▶ _SHORT PROBLEM_
Copy the rows word for word, from the line containing "You are a computer-use" through the line containing "[x=107, y=50]", both included. Omit the pictures.

(Rows on where targets appear)
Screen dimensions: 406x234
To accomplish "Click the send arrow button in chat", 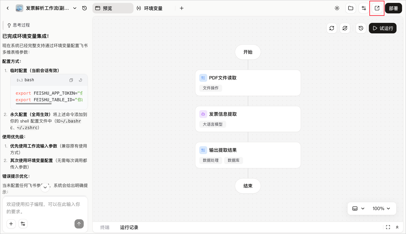I will 79,224.
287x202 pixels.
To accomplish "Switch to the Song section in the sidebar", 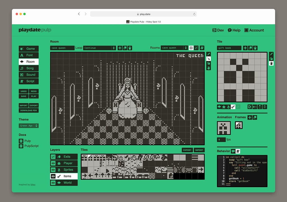I will (x=28, y=68).
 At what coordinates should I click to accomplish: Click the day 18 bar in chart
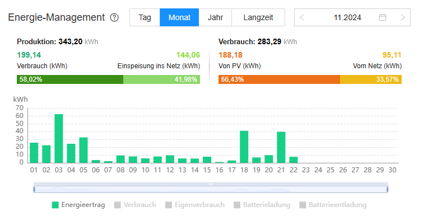[x=244, y=147]
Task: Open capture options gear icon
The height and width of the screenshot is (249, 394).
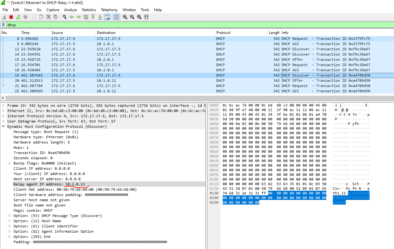Action: click(25, 17)
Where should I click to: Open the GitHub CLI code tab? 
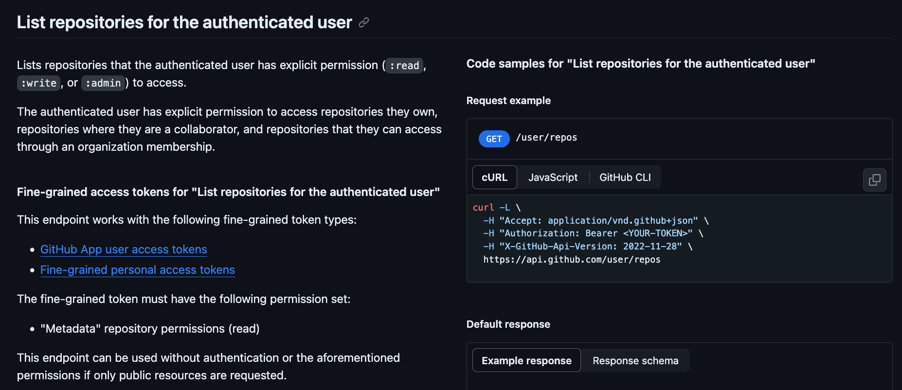tap(625, 177)
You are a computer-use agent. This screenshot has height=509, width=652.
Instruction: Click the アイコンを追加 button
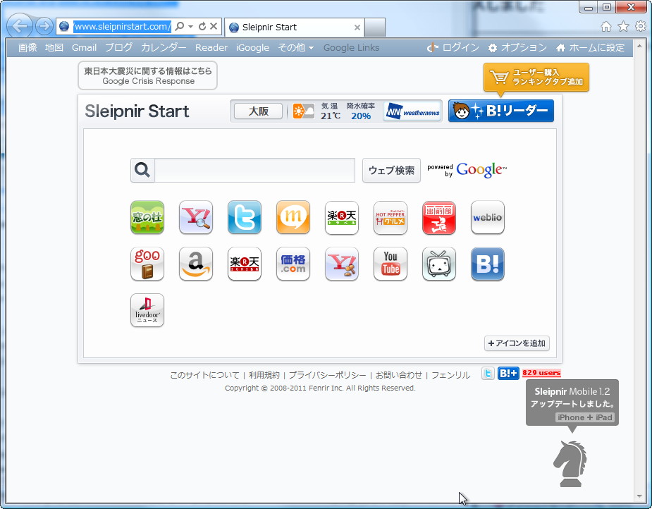517,343

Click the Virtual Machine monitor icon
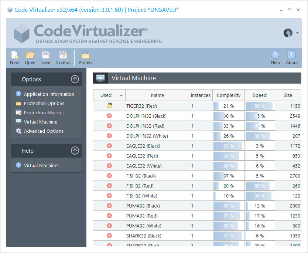point(100,78)
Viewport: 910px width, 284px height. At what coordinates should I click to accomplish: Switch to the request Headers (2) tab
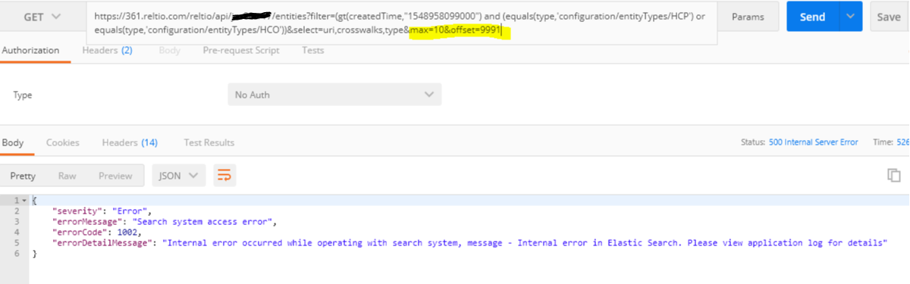[x=107, y=50]
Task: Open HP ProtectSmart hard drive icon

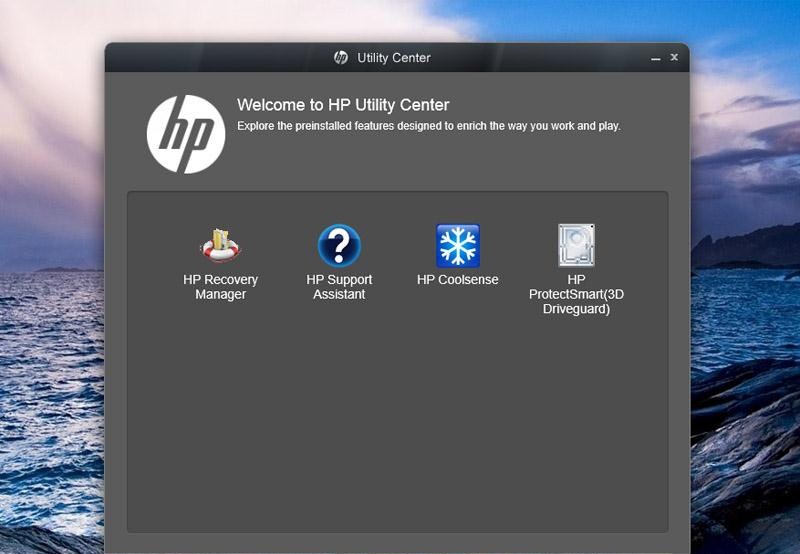Action: (576, 245)
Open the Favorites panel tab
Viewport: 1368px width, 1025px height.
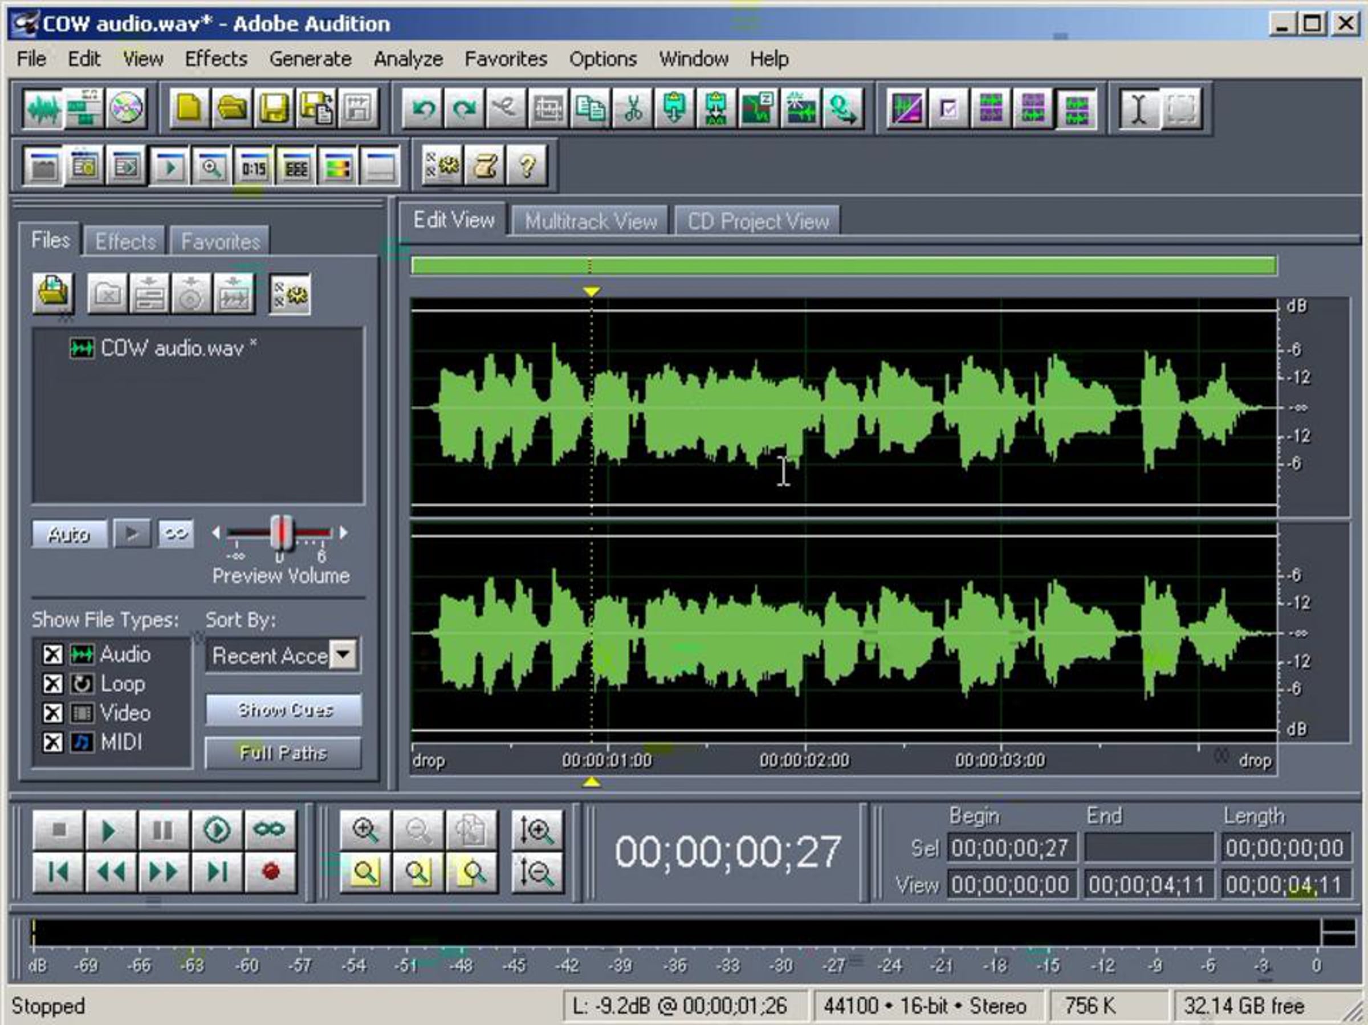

▶ _TASK OUTPUT_
You are a computer-use agent. This screenshot has height=509, width=652.
Instruction: Click the アイコンを追加 button
517,343

Click the Virtual Machine monitor icon
point(100,78)
Viewport: 910px width, 284px height. At what coordinates should I click to accomplish: Switch to the request Headers (2) tab
[x=107, y=50]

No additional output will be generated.